• [Provided information]:
☆ ☆ ☆

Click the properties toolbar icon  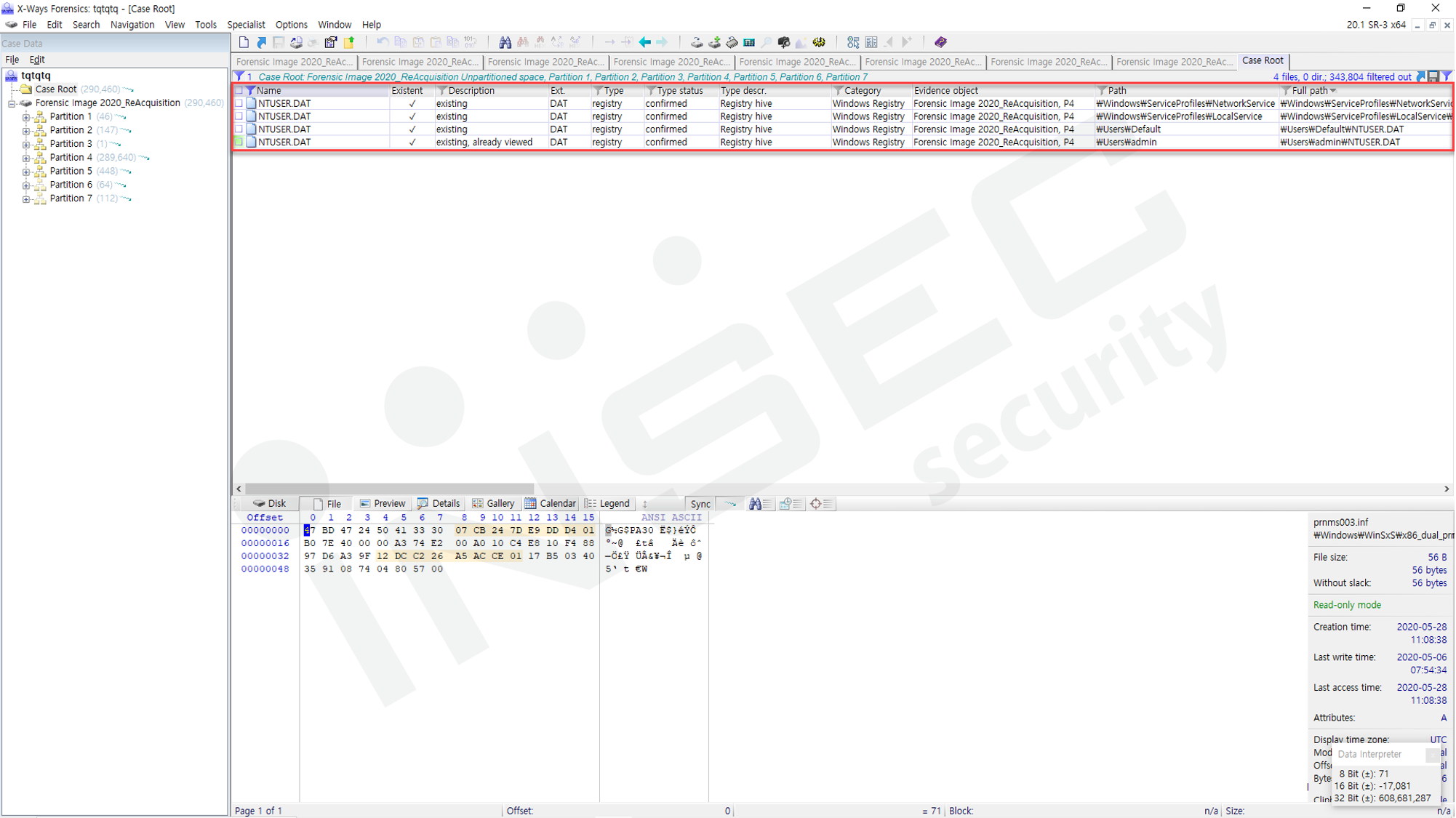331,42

☆ ☆ ☆

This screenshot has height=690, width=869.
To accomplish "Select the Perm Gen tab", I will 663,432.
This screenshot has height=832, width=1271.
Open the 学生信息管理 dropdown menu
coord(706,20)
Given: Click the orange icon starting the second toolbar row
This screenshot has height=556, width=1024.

☆ ☆ ☆

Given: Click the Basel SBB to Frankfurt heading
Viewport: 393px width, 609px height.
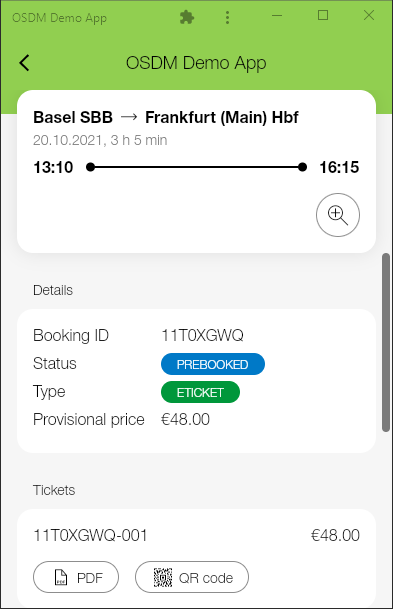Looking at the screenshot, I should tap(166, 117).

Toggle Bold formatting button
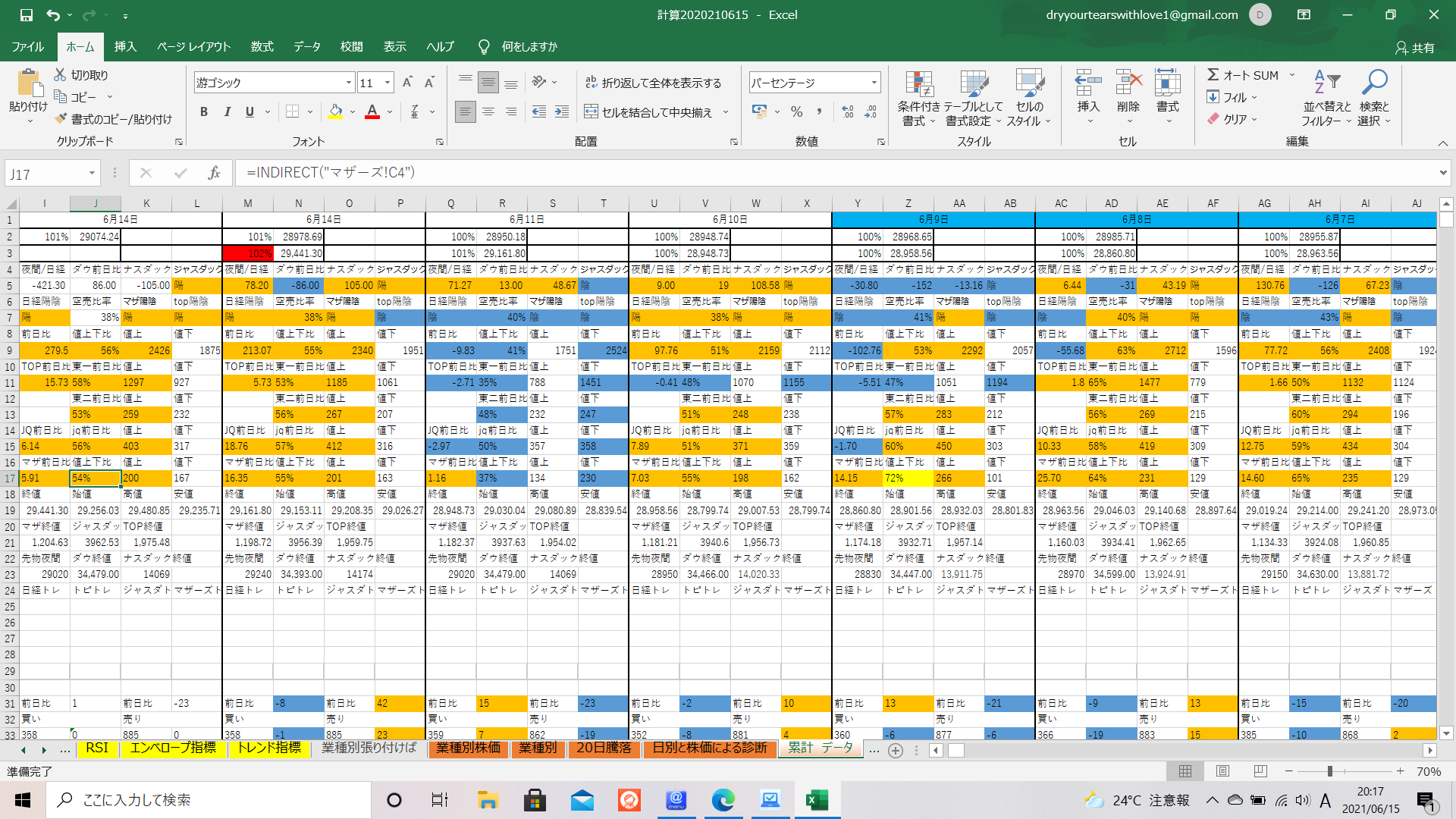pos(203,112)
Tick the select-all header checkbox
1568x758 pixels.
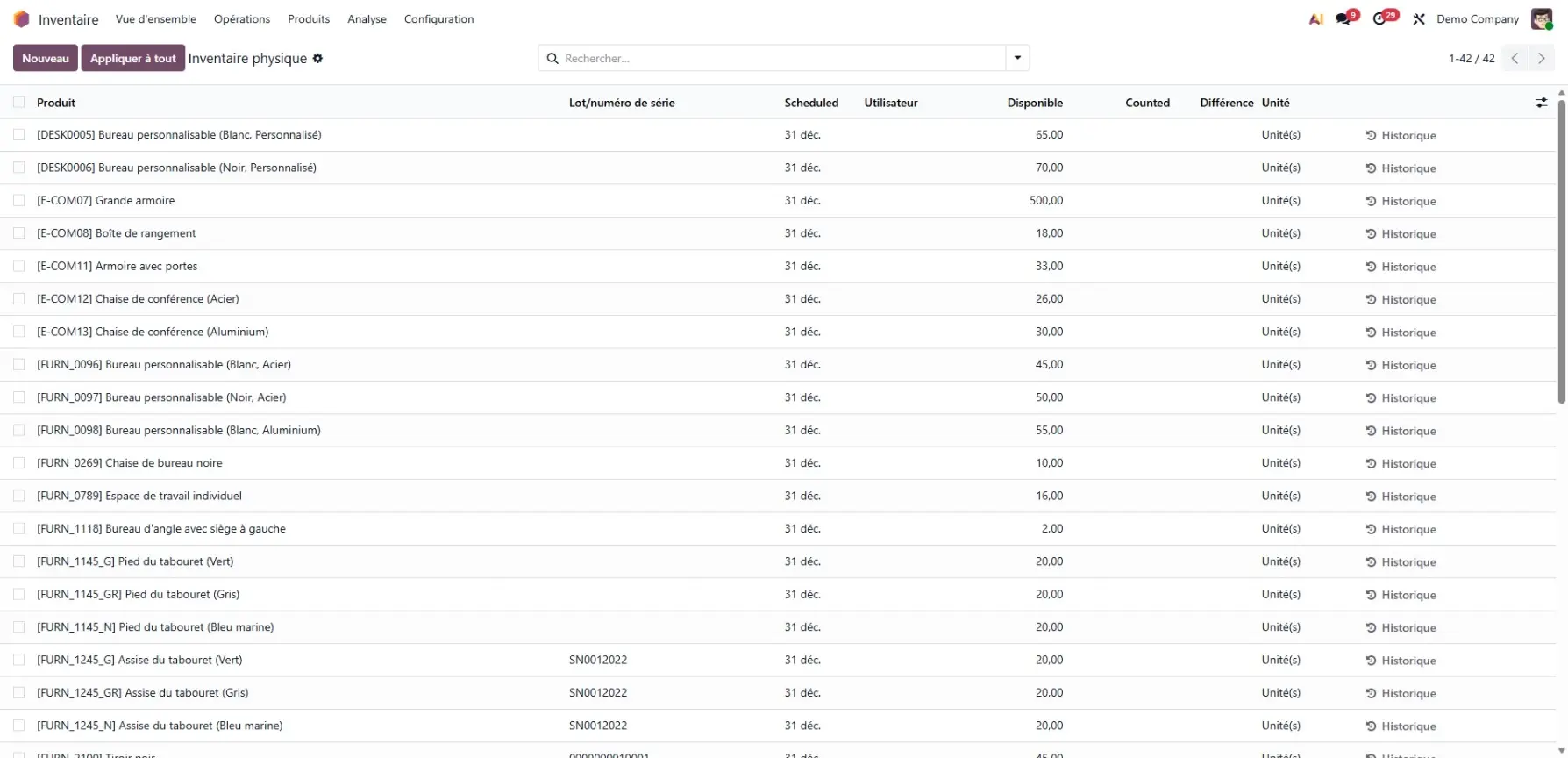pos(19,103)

☆ ☆ ☆

• [Problem statement]:
Reproduce the lines of the material from the one containing "This screenshot has height=832, width=1271." through the one containing "This screenshot has height=556, width=1024.", inclusive, swapping "dropdown menu" for "drop-down list" and changing nothing else. Return only those lines.

• [Correct result]:
This screenshot has height=832, width=1271.
Open the 学生信息管理 drop-down list
coord(706,20)
Given: Click the orange icon starting the second toolbar row
This screenshot has height=556, width=1024.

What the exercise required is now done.